Is it clumsy? Yes, but what fight isn’t— especially between a master and his protégé? The way they move is a staggered dance that leaves them breathless but rushing back for more. The sound of torn clothing almost echoes in the dead room until the wet slap of damp flesh strikes the tiled floors. It’s different, Jacques’ opponent is. Mohan doesn’t hesitate to use his body as a weapon over his hands and feet, nor does it seem that he cares about doing it. A push comes from a harsh shove of more than just his shoulder, but when he grabs the other man; he ensures that his grip is tight as he yanks the other to the ground.

Calvet is sure, at this point, that his own shoulder is dislocated from the landing. He winces, holding a free hand up before collapsing fully to the ground, “Okay. _Maybe_ you’ve learned something.”

Mohan’s quiet, listening to the elf wheeze a wet cough. He’s still in that cloud of malicious doubt, just as he was when he fought those braggart champions. He shouldn’t have succeeded—_ever._ No matter what the outcome was, it felt as if it wasn’t deserved. He could do better; he could _be_ better, and yet… There’s no celebration on winning, not like there was when he beat the last blowhard. After this, he didn’t feel that tingle that lit him on fire for weeks.

Was it wrong? He should be celebrating. That euphoric pull should be there flickering away at his nerves.

“This… _this_ is how every fight should be,” Calvet continued. “You have the power and the strength to hold the fight, your confidence simply needs work. But, it all points in the direction of you needing to be in your field to gain it… but that’s the old man’s job, not mine. I’m just here to make sure you bring the devastation. I want to see the treasures you obtain when you succeed.”

What ruins you is doubt. It thrives in your own beliefs and speaks unintelligible bullshit in soft whispers in the back of your head. It’s a monster that grows and festers within the depths of one’s depression and lack of confidence. That was always Calvet’s lesson to Mohan. It was his method of teaching his fighters. Jolyon’s was to push them forward and allow them to gain their own momentum. It felt like Mohan’s push was held in the hope of him sprinting out the gate. And at Emmeline’s side? Despite her talking to his mindless “mm-hmm’s” and grunts, it felt that his sprint to the finish was slowed by a babysitter.

“_Mohan?_”

He’s answering to nothing now. Emmeline had long stopped speaking… and walking.

“Mohan? Hey? Hey!”

What exactly did he learn from that moment with Jacques? Confidence comes from a moment of strength only _you_ can find. Mohan had to continue forward without her at his side. Mayhaps, without her, not only will things push forward quicker, but it’ll give him a moment to think… to _believe_ he can do it.

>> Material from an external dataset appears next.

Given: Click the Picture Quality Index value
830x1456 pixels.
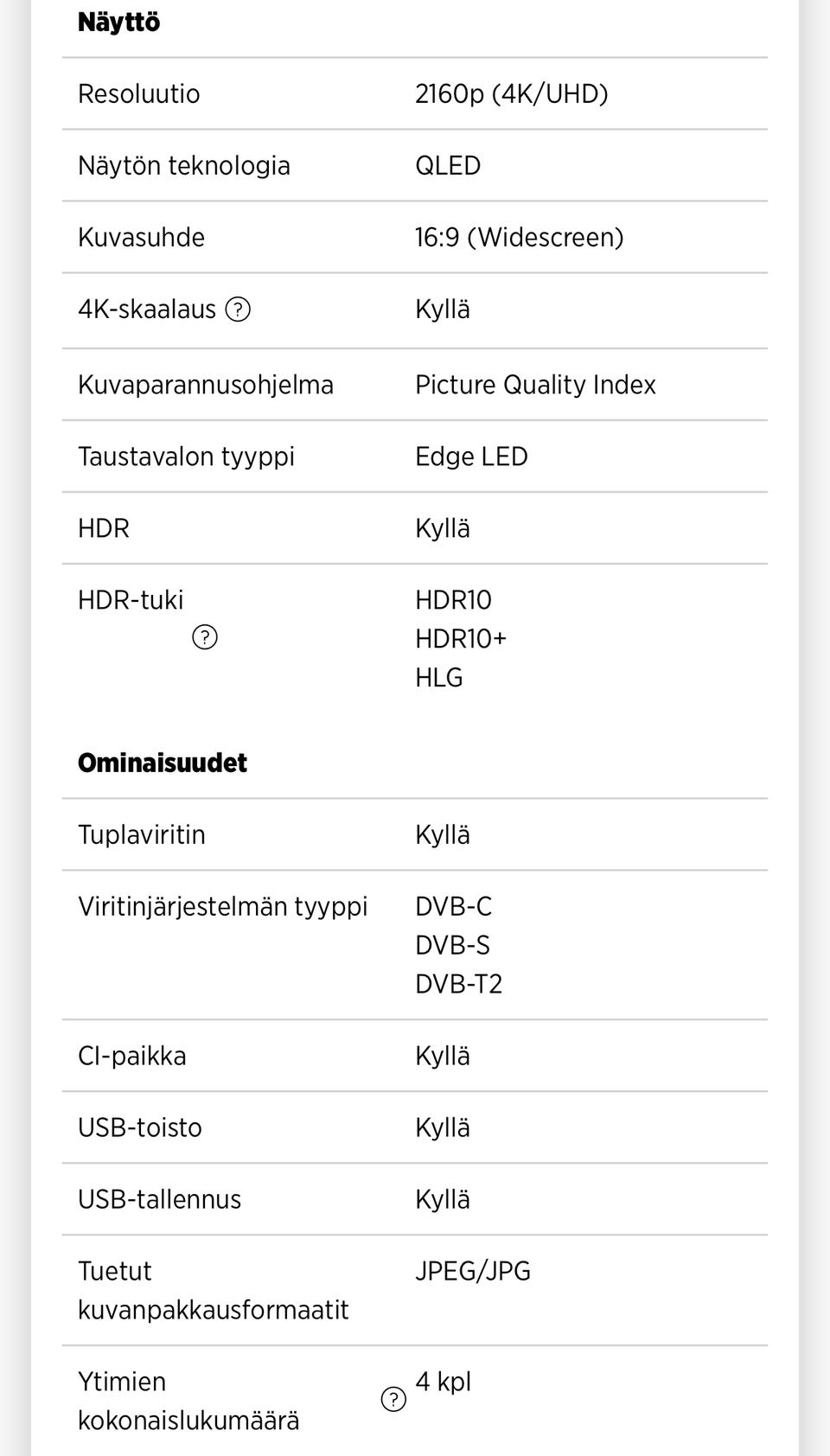Looking at the screenshot, I should 536,385.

There’s a door in front of him now…

“I… Let’s split here and cover more ground.”

The Captain tilts her head, “You sure about that? You really think you’d make it to _wherever _without aid?”

“Yes. It’s a smarter method. We’d be able to not only eliminate the guards, but also plant that seed of chaos. A fire here. An explosion there. The people I spoke with earlier, if they actually follow through, would see that we meant everything. We have to try.”

“You wouldn’t get far.”

“You have no confidence in me.” He barely has confidence in himself… “Just trust me on this… Or I will just… go without consultation.”

“Now _that_ I do doubt—.”

“—Try me.”

He can see her jaw tighten and her head nod wearily, “If this is what you want, then do what you want. You get caught and I was never here.”

“Then I won’t get caught. I’ll just start a very angry fire. That ought to be my distraction to escape.” And the start to push to regain buried land.


	23. Intermission: The Boy the Usurper Built.

**Notes for the Chapter:**

> sup.  
it's me.  
ya boi.  
coming in with some lore building. check out the author's note and glossary terms at the end!

There are hopes for thunder on the horizon. The thudding heard in the black sky brought a flinch to the child curled up in its limited black, yet never a flash of lightning comes to alert him of the oncoming rain. His stomach churns from the vibrating thuds bouncing around him and the sound of muffled demons barking in the distance.

Where could the boy have gone wrong? Napping in church brought a wrath from the Gods and they seek him with such a righteous fury, bringing thunderous vibrations crashing around him, but not once bringing harm. The space simply shook, and the barking amplified, filling the trapped space with overlapping voices furious of… something.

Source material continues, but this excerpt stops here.